Aku melengos saja. Gegas kutinggalkan Ibu dan memarkirkan mobil ke garasi.
Mesin mobil sudah mati, posisi pun sudah pas. Namun aku bingung mau turun. Harus jawab apa sama Ibu? Kupijat pelipis. Memutar otak sejenak. Kuusap layar gawai, lekas aku hubungi nomor Hanum. Namun, benar yang Ibu bilang. Nomornya masih saja gak aktif, huh.
Belum aku masuk ke ruang tengah, Ibu sudah menyembul dan menatapku dengan heran. Aku yakin, dipikirannya dipenuhi pertanyaan.
“Dan, mana Hanum?”
Aku berdehem, lalu memasang wajah sedatar mungkin.

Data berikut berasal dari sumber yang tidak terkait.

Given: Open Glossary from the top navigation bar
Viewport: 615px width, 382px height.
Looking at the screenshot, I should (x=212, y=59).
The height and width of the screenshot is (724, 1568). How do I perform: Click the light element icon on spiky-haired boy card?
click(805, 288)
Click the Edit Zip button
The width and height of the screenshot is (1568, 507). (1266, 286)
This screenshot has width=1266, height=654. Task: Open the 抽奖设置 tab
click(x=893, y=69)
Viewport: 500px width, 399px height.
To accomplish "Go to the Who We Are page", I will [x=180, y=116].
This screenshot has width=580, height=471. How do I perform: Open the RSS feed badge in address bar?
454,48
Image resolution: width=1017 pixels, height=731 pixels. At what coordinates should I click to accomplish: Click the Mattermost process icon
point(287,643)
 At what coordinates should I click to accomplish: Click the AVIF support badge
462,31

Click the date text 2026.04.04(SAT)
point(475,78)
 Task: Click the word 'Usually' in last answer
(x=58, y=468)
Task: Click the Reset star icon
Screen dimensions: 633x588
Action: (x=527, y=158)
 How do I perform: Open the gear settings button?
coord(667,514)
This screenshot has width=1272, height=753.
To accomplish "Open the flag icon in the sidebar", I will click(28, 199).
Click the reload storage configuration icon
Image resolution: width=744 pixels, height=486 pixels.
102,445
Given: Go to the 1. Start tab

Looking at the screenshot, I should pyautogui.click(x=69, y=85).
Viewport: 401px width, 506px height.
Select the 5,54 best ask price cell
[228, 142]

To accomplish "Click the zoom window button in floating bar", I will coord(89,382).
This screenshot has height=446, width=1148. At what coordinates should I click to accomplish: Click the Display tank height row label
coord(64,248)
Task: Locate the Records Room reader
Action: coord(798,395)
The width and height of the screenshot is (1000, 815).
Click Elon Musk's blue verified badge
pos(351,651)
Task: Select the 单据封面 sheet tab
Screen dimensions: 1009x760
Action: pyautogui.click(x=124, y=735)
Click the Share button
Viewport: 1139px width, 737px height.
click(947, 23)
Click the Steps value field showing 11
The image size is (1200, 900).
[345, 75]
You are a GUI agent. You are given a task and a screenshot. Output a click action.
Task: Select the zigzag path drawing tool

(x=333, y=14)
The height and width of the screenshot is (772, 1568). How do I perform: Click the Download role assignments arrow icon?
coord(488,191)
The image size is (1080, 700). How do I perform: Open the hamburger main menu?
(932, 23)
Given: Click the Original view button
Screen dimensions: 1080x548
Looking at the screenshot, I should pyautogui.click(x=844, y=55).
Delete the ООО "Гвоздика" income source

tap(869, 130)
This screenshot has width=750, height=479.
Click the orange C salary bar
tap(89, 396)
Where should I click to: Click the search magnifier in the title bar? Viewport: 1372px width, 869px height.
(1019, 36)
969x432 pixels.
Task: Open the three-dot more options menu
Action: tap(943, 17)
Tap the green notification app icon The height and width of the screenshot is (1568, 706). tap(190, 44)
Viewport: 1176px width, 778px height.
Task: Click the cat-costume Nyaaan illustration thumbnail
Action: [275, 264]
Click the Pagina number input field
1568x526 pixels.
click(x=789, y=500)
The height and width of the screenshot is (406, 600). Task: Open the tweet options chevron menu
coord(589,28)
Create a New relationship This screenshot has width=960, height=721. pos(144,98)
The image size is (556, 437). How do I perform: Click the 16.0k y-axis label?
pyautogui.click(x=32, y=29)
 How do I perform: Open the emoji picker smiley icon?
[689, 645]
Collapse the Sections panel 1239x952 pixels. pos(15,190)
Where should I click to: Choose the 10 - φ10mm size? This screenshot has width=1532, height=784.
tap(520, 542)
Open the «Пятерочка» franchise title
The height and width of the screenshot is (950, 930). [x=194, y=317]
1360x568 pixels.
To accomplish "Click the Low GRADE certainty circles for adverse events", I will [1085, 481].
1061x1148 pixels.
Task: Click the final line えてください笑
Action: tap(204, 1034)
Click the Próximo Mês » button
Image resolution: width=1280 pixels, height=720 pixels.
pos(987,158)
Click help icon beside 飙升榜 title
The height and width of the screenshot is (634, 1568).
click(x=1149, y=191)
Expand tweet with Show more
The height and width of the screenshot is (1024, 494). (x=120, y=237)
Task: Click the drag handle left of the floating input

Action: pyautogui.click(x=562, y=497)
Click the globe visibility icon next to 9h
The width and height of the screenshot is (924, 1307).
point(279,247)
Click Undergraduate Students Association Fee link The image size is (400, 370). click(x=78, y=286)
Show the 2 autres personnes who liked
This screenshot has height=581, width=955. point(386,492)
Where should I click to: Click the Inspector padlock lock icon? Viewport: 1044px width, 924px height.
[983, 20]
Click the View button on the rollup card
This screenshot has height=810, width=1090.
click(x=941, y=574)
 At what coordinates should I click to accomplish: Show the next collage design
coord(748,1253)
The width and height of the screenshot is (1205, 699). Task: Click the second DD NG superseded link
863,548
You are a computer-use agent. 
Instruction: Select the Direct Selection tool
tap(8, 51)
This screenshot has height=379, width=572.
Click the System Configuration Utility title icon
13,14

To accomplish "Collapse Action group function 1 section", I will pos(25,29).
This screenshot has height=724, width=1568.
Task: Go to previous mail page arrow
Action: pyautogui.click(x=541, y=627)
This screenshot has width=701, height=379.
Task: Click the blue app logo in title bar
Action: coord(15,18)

“Ahm, itu … Hanum kemarin minta izin mau ikut acara parenting.” Aku memulai kebohongan. Gak niat juga menceraikan Hanum pada awalnya. Hanya saja, kemarin benar-benar tengah emosi. Akhir-akhir ini Hanum seolah tengah menguji kesabaranku. Tiap hari, ada saja hal yang membuat aku kesal.
“Parenting? Dari kemarin?” Ibu malah makin menautkan alisnya.
“Maksudku, kemarin dia dapat info tentang ada seminar parenting. Hari ini dia izin pergi. Pulangnya malem nanti.”
“Oh ya sudah, kalau gitu ibu mau angetin dulu ini. Ibu masak pepes ikan mas kesukaan dia. Suka seneng banget kalau lihat dia makan. Sama ini, Ibu bawain bubur kacang ijo buat Mahe sama Daffa. Anak-anak kamu itu suka banget sama bubur kacang ijo.”
“Ahm, Bu.” Aku menahan lengan Ibu. Dia sudah hendak pergi ke dapur tampaknya.
“Apa, Dan?” Ibu menoleh.
“Sini makannya, biar besok aku yang angetin.” Aku mengambul plastik yang ditenteng Ibu.
“Buat sekarang saja, paling mereka capek habis seminar seharian.” Ibu bersikeras.
“Hari ini, aku mau jemput mereka sekalian nginep di hotel pulangnya. Sudah lama gak ajak mereka jalan.” Kebohongan kedua pun dimulai. Aku lekas meraih plastik berisi beragam makanan untuk menantu dan cucunya Ibu. Kumasukkan ke dalam lemari es segera.
“Oalah kalian mau bulan madu lagi, ya? Syukur kalau gitu. Ibu pengen cucu perempuan juga soalnya.” Ibu tampak sumringah.
“Ibu tunggu di sini saja, ya. Aku mandi dulu. Nanti sekalian jemput Hanum, aku anter Ibu pulang.” Aku menjawab dengan suara yang sudah tenang. Masih ada waktu untuk mencari mereka. Ya, walau Meli tengah menyita perhatianku, tetapi aku merasa tanggung jawabku pada Mahendra dan Daffa tak bisa kulepas begitu saja.
“Oh ya sudah,” tukasnya.
Kuhembuskan napas lega. Lantas naik ke lantai atas setelah menyalakan televisi untuk Ibu. Aku mandi dengan cepat. Khawatir kalau-kalau Ibu mencium ketidak beresan lagi di rumah ini. Kadang aku heran, yang anaknya Ibu itu sebetulnya aku atau Hanum. Kadang dia malah lebih peka kalau apa-apa terjadi pada Hanum dari pada aku.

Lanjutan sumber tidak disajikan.